> RAW DATA:
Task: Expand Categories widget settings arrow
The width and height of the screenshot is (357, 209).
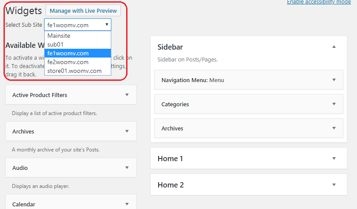Action: (334, 104)
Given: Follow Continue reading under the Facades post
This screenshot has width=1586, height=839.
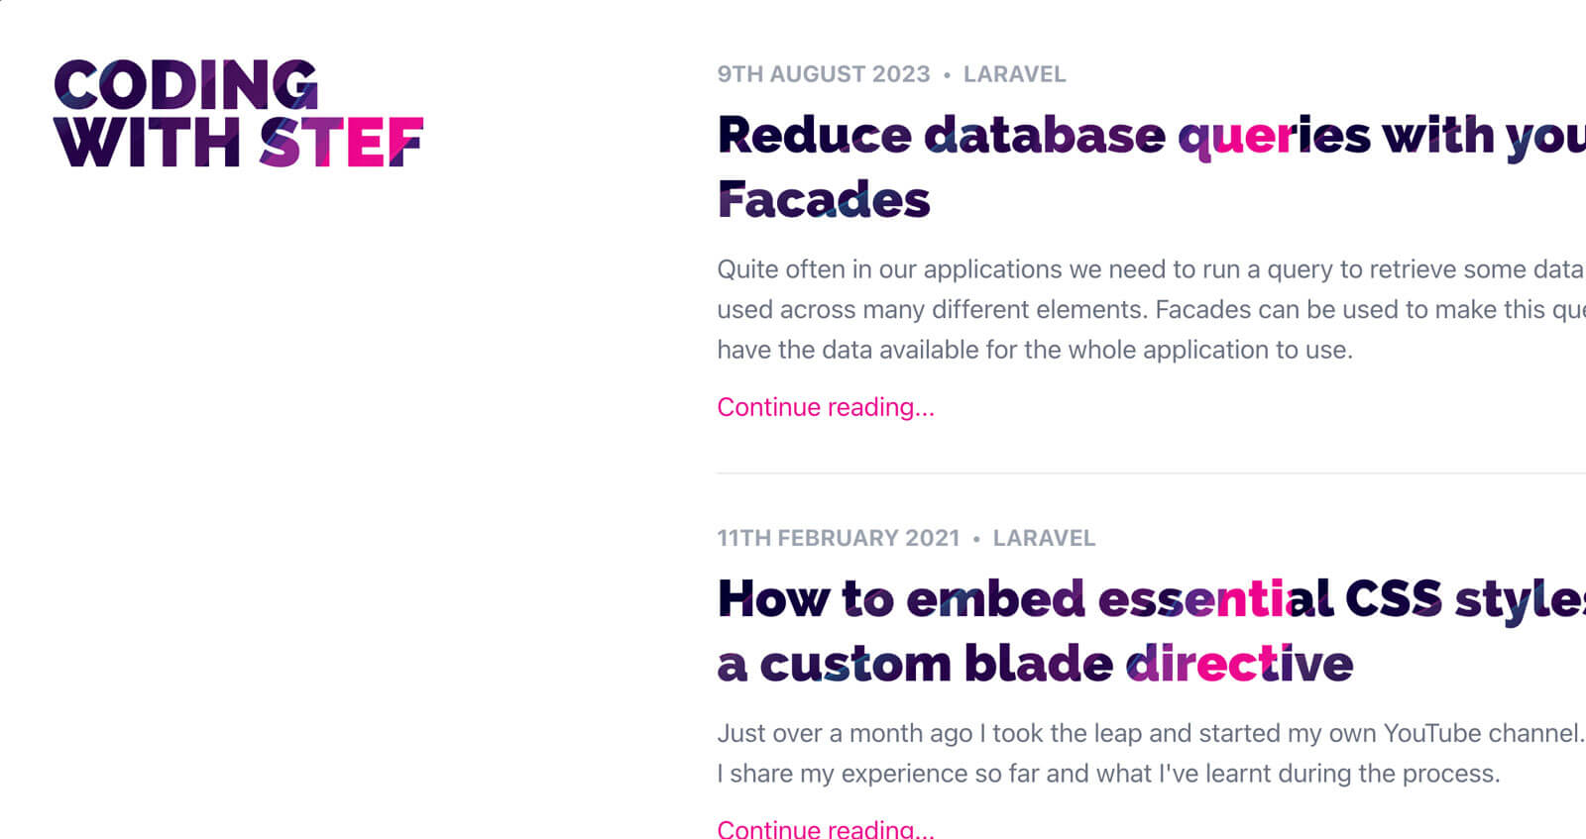Looking at the screenshot, I should tap(826, 407).
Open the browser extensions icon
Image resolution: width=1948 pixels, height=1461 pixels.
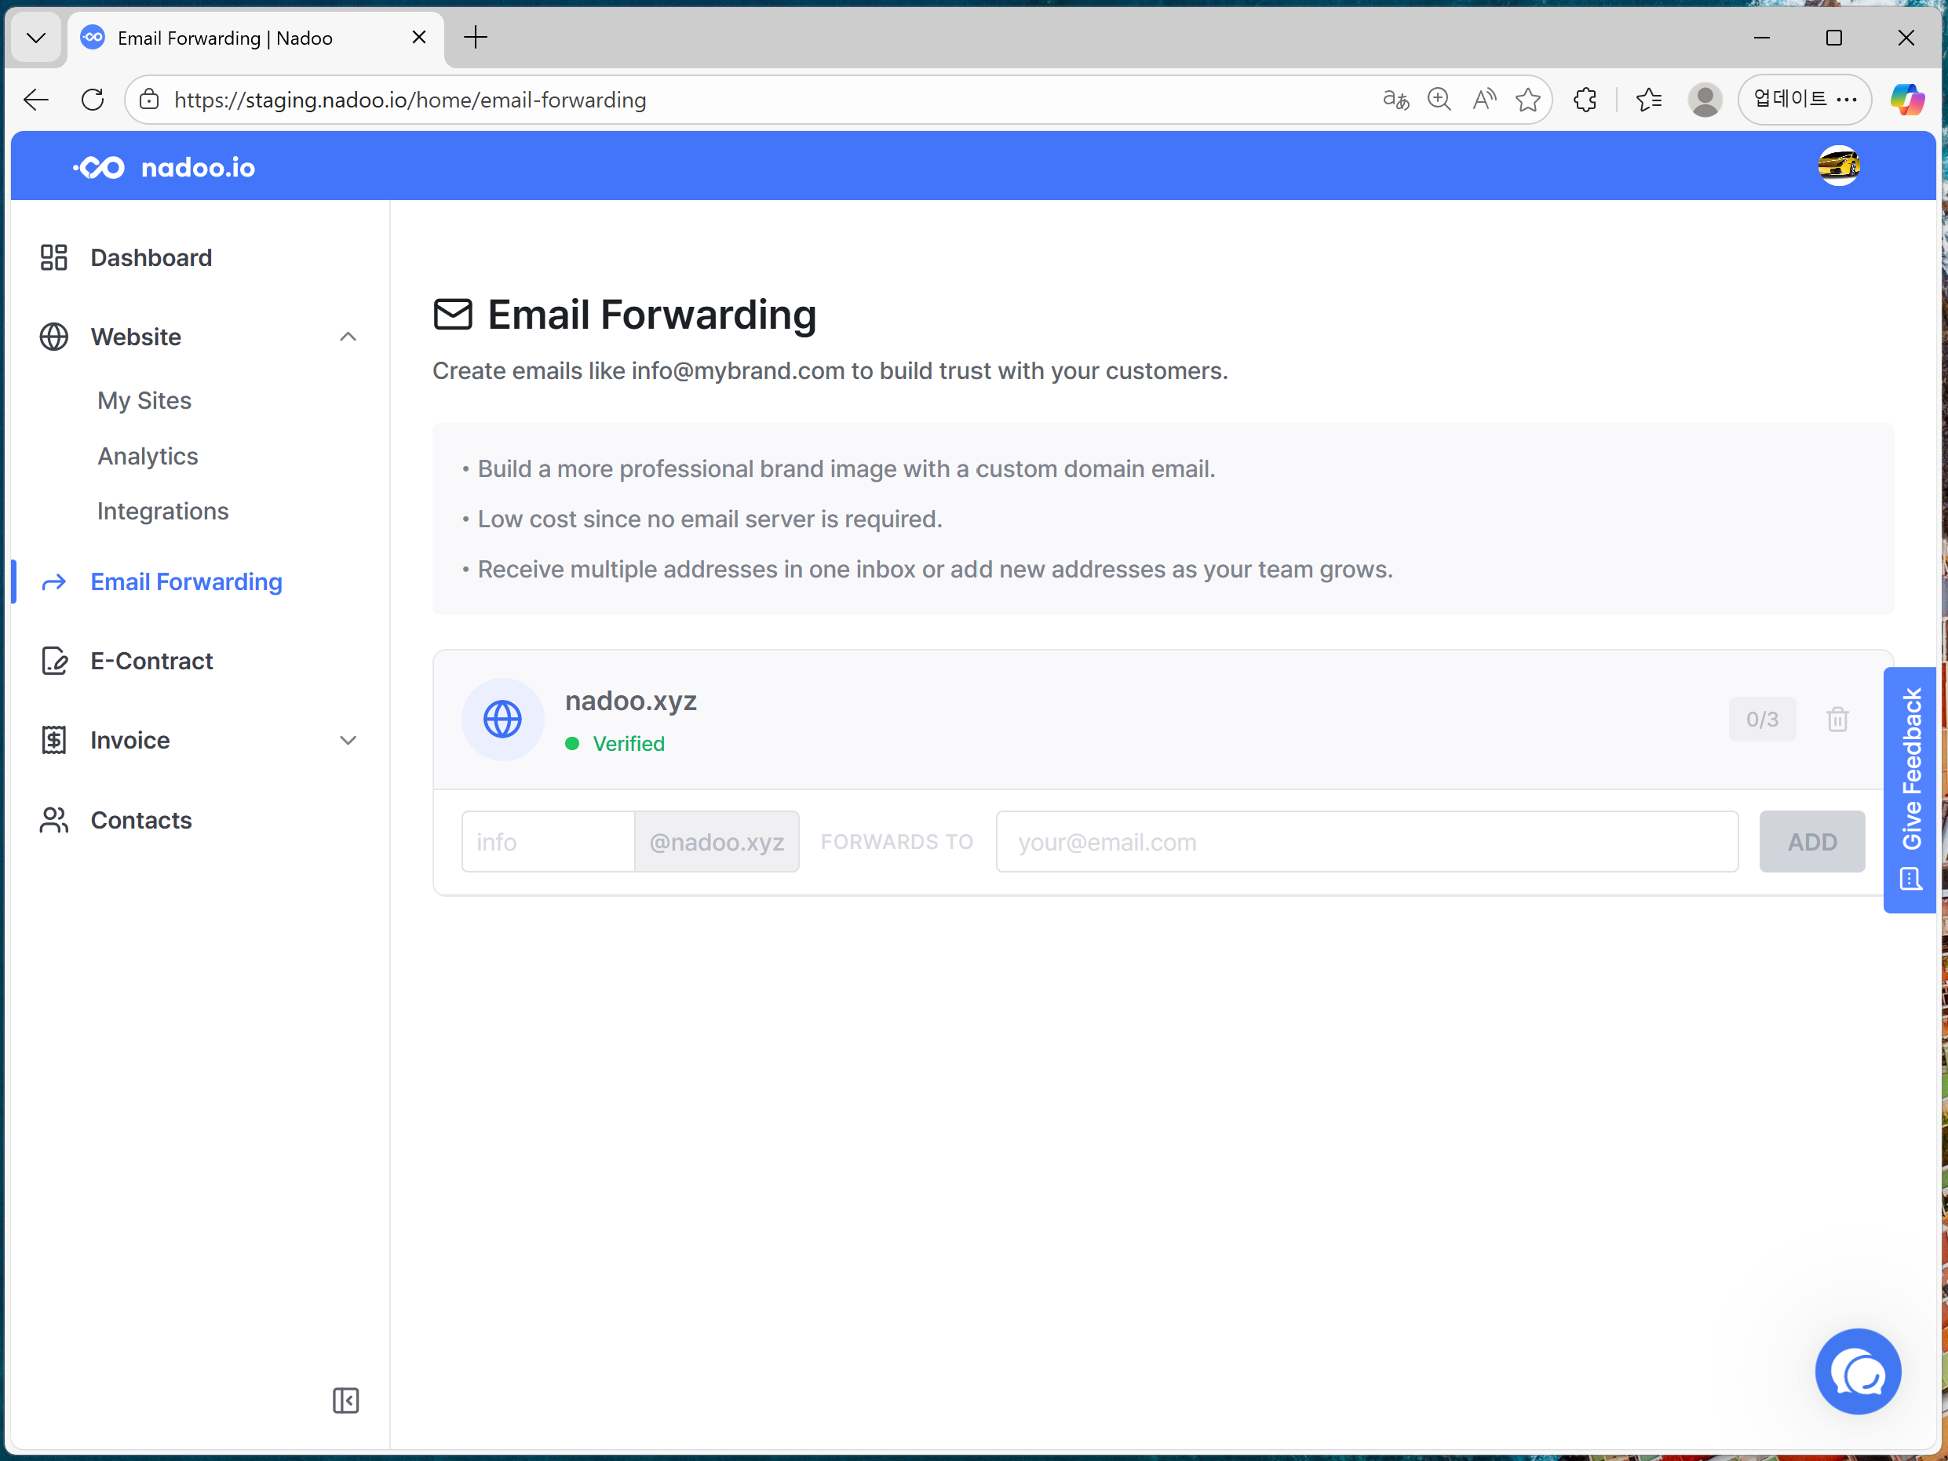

> TO DO: Please return the whole listing exactly. Do not copy its images.

> ANSWER FOR THIS EXERCISE:
Task: Expand Categories widget settings arrow
The width and height of the screenshot is (357, 209).
Action: (334, 104)
Given: Follow Continue reading under the Facades post
This screenshot has width=1586, height=839.
Looking at the screenshot, I should tap(826, 407).
Open the browser extensions icon
Image resolution: width=1948 pixels, height=1461 pixels.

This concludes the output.